L’orignal est un animal agréable à observer et à chasser. La chasse procure des retombées économiques considérables. Par exemple, au Québec en 2001, les 135 000 chasseurs d’orignaux ont effectué plus de 1 250 000 jours de chasse et dépensé près de 135 M$.

Particularités
L’orignal est diurne, mais il est surtout actif à l’aube et au crépuscule. Ses déplacements sont plus importants au printemps avant la mise bas et à l’automne, pendant le rut.

Au début de l’été, l’orignal est en déficit de sodium. Il est alors attiré vers les plans d’eau où l’on trouve des plantes aquatiques riches en sodium et sur les emprises routières pour y boire l’eau salée résultant de l’accumulation du sel de déglaçage. Les plantes aquatiques représentent environ 25 % de sa diète, le reste est composé de feuilles et de ramilles d’arbres décidus.

En hiver, l’orignal s’alimente de ramilles et parfois d’écorce d’une grande variété d’arbres et d’arbustes, surtout à feuilles décidues comme l’érable à épis (Acer spicatum), le bouleau (Betula spp.), le tremble (Populus tremuloides), le saule (Salix spp.), le sapin et le cornouiller (Cornus spp.).

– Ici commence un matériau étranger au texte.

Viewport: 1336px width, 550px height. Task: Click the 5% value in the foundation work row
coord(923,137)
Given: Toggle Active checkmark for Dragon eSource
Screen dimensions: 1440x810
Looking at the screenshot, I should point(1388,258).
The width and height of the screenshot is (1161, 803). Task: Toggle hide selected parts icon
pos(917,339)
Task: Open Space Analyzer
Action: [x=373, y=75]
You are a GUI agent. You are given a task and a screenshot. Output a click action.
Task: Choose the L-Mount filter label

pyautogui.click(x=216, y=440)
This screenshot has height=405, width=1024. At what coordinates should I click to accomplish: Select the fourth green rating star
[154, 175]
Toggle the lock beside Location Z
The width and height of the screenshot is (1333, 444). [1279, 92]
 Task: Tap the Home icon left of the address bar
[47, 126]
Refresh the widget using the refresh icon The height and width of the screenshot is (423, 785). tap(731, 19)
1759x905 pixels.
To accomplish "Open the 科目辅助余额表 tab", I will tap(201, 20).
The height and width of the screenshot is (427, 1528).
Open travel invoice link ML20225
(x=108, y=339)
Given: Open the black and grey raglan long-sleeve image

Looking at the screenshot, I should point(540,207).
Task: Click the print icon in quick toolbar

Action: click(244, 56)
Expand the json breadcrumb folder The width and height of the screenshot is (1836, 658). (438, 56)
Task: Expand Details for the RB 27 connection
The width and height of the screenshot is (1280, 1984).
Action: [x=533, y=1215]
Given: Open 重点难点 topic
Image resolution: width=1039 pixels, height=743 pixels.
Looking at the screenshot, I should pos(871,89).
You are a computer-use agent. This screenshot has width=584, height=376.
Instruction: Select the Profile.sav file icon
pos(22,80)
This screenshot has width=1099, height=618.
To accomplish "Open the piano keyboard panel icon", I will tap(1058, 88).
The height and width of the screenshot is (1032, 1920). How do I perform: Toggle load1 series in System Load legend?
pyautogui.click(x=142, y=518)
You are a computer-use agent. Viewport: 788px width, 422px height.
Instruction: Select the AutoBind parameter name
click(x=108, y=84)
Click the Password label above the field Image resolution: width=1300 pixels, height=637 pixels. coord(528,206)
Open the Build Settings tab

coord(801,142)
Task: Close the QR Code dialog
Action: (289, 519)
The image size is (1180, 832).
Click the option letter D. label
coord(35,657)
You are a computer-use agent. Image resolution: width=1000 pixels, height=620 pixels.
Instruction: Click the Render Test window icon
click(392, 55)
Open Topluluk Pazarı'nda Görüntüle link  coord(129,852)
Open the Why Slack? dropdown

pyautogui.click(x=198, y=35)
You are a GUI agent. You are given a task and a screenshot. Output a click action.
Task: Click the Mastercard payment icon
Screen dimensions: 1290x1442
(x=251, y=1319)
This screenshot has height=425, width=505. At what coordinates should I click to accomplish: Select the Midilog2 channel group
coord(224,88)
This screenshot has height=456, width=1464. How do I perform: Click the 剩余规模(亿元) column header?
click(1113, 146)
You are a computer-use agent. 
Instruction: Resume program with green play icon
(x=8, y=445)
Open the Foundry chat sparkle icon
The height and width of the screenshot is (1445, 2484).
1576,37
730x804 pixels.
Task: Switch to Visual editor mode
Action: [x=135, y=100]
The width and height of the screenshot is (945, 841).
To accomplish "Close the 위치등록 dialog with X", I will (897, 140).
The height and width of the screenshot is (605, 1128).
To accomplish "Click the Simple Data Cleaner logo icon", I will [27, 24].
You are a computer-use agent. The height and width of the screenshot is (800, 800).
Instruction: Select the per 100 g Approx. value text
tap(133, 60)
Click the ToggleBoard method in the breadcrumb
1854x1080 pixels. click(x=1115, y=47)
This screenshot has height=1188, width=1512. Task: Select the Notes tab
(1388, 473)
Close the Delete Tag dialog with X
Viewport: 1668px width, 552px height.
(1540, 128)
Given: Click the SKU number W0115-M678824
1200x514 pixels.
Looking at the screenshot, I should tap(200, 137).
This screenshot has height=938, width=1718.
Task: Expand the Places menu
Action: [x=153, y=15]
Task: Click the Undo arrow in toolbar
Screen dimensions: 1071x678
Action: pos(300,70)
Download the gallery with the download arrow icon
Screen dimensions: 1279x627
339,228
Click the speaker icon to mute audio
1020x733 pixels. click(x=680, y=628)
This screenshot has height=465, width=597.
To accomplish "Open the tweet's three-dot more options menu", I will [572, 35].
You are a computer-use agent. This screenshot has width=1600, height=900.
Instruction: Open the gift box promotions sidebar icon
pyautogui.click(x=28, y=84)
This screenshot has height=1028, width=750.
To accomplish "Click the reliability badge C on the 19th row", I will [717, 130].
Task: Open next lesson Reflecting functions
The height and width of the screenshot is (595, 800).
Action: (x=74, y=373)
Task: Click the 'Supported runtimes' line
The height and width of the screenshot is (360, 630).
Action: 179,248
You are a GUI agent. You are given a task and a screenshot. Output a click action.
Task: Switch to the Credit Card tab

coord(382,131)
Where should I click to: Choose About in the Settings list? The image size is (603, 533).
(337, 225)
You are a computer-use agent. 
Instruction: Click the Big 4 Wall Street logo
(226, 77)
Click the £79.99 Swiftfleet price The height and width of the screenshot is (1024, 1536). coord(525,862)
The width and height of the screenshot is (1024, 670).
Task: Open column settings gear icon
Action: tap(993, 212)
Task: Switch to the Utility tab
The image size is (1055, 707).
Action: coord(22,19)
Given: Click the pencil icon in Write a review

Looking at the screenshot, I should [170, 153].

C’est aux mois d’août et de septembre, lorsque la croissance des bois est terminée et que la période du rut approche, qu’on voit le mâle frotter son panache aux arbres pour en enlever le velours.

Quoi faire?
MISE EN GARDE

Toute intervention effectuée à l’endroit des animaux importuns doit être guidée par un souci premier de mise en valeur et de conservation des ressources. Les méthodes visant à éliminer les individus indésirables devraient toujours être considérées de prime abord dans la perspective des récoltes légales, que ce soit par la chasse ou le piégeage (selon les différentes espèces), de même qu’en fonction de l’usage à une fin quelconque du spécimen (peaux, consommation, etc.).